◆ **What to work on**:
(a) In the courthouse article, why was the man with the puppy asked to leave the building? Answer in one to three sentences.
(b) Print a passage from the courthouse article exactly, beginning at the words "It's an issue" and stopping after "leave the building.".

◆ **Study text**:
☆ ☆ ☆ ☆ ☆ ☆ ☆

It's an issue that has been popping up lately at the county courthouse.

People have been bringing in a pet or comfort animal and trying to pass it off as a service animal.

Officials say an incident that occurred on Thursday helped to shed light on why only the most highly trained service animals aiding people disabilities are allowed into public buildings like the courthouse.

Security guards at the county courthouse had to ask a man to leave the building after he tried to bring in his 7 month old puppy, telling guards it was a service animal.

The animal was quickly identified as a comfort animal, and the man was asked to leave the building.

"The patron said that it was a comfort animal which is not allowed in the building. Comfort animals are not service animals," said Captain Jerry Witte with the Lancaster County Sheriff's Office.

Captain Witte says these incidents are occurring regularly, and he wants to address it.

The only animals allowed inside a public building like the county courthouse are fully trained service animals who help people with disabilities.

The owner of a service dog may have mobility limitations such as hearing loss or deafness, visual impairment or autism.

Witte says people have been trying to pass off emotional support animals or even pets as something more.

"What we're running into is a lot of people are downloading information on the internet, and passing off comfort animals as service animals. And they clearly are not at times," said Witte.

☆ ☆ ☆ ☆ ☆ ☆ ☆

(Items from a data source)
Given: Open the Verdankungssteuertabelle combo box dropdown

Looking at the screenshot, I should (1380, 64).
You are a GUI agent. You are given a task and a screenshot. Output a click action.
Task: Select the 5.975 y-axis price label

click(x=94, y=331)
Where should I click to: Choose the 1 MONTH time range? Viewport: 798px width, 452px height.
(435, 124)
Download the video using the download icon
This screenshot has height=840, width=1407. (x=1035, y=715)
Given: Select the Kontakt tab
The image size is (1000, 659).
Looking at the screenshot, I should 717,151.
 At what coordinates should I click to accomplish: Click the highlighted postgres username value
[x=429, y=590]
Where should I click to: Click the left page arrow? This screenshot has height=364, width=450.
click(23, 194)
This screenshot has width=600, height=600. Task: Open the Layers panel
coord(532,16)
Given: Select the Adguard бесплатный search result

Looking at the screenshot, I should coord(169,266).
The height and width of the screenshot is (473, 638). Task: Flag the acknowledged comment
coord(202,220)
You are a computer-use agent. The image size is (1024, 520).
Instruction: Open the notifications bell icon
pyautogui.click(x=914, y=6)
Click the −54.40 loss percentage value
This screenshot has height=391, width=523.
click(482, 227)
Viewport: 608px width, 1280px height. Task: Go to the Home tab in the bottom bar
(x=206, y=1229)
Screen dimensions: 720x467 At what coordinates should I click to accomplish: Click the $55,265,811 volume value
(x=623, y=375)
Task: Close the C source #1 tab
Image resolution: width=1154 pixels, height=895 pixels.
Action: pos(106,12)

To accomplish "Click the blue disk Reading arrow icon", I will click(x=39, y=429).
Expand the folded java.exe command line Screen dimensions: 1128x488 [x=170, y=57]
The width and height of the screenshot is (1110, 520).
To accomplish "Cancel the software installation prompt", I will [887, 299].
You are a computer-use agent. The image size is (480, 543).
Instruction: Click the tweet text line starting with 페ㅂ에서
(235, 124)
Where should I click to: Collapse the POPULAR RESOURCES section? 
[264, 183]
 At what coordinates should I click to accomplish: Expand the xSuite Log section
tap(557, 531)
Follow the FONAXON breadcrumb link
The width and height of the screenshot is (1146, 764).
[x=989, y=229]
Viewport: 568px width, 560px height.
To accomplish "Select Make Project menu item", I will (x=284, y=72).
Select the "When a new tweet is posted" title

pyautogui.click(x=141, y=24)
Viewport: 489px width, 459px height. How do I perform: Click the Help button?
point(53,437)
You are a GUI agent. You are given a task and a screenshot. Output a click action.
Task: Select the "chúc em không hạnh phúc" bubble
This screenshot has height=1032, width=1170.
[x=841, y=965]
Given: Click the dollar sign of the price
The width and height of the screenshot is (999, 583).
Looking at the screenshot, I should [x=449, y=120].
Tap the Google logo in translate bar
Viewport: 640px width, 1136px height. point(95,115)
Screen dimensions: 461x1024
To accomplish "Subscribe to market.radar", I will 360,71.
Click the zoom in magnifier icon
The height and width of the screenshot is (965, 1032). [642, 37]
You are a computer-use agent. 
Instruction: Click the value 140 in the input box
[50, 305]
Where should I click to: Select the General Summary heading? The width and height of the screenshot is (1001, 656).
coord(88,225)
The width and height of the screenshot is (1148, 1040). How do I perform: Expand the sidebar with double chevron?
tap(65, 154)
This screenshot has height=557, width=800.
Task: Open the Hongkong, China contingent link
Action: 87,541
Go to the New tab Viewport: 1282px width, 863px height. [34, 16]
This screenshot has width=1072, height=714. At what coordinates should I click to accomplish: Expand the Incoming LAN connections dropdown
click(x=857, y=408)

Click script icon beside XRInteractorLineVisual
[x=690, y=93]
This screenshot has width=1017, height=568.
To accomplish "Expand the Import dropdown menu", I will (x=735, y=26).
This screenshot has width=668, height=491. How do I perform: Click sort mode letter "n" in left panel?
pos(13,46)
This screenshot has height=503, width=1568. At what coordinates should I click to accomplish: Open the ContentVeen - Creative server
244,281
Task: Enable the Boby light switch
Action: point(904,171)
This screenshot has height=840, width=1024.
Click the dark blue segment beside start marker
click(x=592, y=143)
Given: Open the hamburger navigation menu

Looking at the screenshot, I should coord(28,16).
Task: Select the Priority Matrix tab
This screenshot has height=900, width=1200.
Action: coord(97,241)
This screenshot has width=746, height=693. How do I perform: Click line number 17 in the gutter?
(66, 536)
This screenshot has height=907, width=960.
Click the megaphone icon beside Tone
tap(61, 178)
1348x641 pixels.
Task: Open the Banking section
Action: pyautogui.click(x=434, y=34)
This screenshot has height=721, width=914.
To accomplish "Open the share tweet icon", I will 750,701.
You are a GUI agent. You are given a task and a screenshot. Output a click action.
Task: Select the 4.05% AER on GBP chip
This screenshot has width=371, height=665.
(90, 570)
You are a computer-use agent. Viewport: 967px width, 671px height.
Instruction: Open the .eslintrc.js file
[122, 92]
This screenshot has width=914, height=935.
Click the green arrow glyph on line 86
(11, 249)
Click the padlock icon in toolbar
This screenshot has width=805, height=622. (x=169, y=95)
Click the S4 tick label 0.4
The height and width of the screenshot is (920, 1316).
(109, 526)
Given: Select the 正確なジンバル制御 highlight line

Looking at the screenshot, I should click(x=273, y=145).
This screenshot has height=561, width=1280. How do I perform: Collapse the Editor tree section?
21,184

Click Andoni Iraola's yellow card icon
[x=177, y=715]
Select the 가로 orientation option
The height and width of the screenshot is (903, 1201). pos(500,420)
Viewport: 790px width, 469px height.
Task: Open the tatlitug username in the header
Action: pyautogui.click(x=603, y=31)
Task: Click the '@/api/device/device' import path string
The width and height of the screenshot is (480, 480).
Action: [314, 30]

☆ ☆ ☆ ☆ ☆ ☆ ☆

◆ **Per-task answers**:
(a) The puppy was identified as a comfort animal, and comfort animals are not allowed in the building because they are not service animals. Only fully trained service animals that help people with disabilities may enter a public building like the county courthouse.

(b)
It's an issue that has been popping up lately at the county courthouse.

People have been bringing in a pet or comfort animal and trying to pass it off as a service animal.

Officials say an incident that occurred on Thursday helped to shed light on why only the most highly trained service animals aiding people disabilities are allowed into public buildings like the courthouse.

Security guards at the county courthouse had to ask a man to leave the building after he tried to bring in his 7 month old puppy, telling guards it was a service animal.

The animal was quickly identified as a comfort animal, and the man was asked to leave the building.